He shook his head sadly and turned away. “Your mother, Rhoda, is incurably ill. She cannot be with us much longer. I had her consult two physicians in Cincinnati on her way home from Fairmount, and they both told her it is only a question of time.”
“Oh, father! Can’t we do anything for her? Why didn’t you tell me before?”
“There is nothing we can do but make her as comfortable and care free as possible while she is with us. I didn’t tell you before because she didn’t want you to know about it until after Charlotte’s wedding, and she doesn’t want Charlotte to know it at all. She wants everything to be as cheerful and happy as possible while Charlotte is here. Please don’t let her guess that you know.”

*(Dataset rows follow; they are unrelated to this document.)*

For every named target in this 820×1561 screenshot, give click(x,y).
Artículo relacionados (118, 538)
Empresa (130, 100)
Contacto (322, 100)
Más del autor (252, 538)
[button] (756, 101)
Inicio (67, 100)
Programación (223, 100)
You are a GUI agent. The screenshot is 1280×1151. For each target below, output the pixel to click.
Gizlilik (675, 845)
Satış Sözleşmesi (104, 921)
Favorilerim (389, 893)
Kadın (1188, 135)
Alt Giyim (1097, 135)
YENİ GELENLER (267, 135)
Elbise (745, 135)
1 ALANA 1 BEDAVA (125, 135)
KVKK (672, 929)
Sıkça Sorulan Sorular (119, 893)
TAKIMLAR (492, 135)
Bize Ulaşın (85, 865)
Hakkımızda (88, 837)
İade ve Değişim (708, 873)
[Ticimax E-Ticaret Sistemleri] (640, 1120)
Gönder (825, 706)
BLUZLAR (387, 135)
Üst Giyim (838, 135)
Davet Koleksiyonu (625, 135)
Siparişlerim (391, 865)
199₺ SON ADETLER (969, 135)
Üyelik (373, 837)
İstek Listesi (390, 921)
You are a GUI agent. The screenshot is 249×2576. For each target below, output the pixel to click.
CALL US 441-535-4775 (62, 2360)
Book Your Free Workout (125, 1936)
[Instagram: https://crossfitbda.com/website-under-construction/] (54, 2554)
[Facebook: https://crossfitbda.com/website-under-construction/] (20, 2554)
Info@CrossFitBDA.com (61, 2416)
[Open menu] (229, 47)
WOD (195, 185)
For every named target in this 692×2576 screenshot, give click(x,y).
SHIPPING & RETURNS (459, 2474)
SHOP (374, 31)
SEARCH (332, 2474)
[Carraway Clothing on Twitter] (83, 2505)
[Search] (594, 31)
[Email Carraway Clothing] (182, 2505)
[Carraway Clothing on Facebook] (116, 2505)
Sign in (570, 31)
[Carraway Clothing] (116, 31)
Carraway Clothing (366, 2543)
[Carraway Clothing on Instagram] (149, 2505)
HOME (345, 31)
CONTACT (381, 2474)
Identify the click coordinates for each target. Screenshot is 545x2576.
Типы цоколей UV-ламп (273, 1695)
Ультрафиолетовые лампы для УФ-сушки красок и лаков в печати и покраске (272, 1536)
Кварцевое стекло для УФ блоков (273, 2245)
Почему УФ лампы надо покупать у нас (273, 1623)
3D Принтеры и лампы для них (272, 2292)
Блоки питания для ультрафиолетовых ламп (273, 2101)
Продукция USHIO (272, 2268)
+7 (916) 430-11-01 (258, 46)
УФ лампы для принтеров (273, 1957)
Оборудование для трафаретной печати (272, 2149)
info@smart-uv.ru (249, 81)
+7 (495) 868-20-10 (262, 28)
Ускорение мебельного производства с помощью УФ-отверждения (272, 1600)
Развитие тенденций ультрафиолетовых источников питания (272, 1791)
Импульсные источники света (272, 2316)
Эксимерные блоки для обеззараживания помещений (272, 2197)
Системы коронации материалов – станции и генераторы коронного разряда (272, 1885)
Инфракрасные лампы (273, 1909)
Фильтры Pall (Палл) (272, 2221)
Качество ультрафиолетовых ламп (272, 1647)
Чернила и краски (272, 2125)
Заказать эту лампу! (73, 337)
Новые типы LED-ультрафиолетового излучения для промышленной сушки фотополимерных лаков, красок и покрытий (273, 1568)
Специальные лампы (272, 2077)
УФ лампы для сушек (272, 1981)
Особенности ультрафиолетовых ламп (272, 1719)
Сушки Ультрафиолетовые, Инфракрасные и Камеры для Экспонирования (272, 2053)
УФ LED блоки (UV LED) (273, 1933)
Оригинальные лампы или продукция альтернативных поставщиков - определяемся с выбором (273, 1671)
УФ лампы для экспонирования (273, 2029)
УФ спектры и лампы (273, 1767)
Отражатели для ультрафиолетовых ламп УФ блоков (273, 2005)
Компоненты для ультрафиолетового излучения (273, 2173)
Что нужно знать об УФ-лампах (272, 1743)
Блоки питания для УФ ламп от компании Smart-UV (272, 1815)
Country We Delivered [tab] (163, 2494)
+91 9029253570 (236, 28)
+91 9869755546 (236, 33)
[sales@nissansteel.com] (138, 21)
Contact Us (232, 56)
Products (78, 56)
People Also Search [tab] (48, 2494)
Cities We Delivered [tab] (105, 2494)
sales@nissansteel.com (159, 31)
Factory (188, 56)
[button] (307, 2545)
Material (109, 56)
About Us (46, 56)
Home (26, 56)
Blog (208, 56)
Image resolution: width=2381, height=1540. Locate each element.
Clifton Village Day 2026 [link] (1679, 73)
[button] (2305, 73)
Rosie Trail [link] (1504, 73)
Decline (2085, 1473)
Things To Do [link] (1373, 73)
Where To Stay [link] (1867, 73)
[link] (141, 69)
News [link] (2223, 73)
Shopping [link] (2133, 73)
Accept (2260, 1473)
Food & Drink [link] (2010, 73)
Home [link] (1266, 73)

Charlotte was to be married in May, and during the remaining weeks of that time Rhoda watched her mother with anxious and loving care, taking upon herself, as Mrs. Ware seemed willing to relinquish it, every household responsibility, and noted with aching heart the wasting of her face and figure.
“I believe she is just keeping up by her will power,” Rhoda said to Dr. Ware, “so that there shall be nothing to make Charlotte unhappy during her last weeks at home.”
“Yes,” assented her father, “she wants Charlotte to remember the months of her engagement as the happiest time in her life. We must be prepared for a reaction after it is all over.”
After Rhoda’s trial and imprisonment no mention of that matter was ever made between her and her mother. When she returned home Mrs. Ware received her with the utmost love and tenderness, but without the least reference to the reasons for her absence. In neither words nor manner did she recognize that that absence had been anything other than an ordinary social visit and if it had to be spoken of she referred to it merely as the time “when you were away.”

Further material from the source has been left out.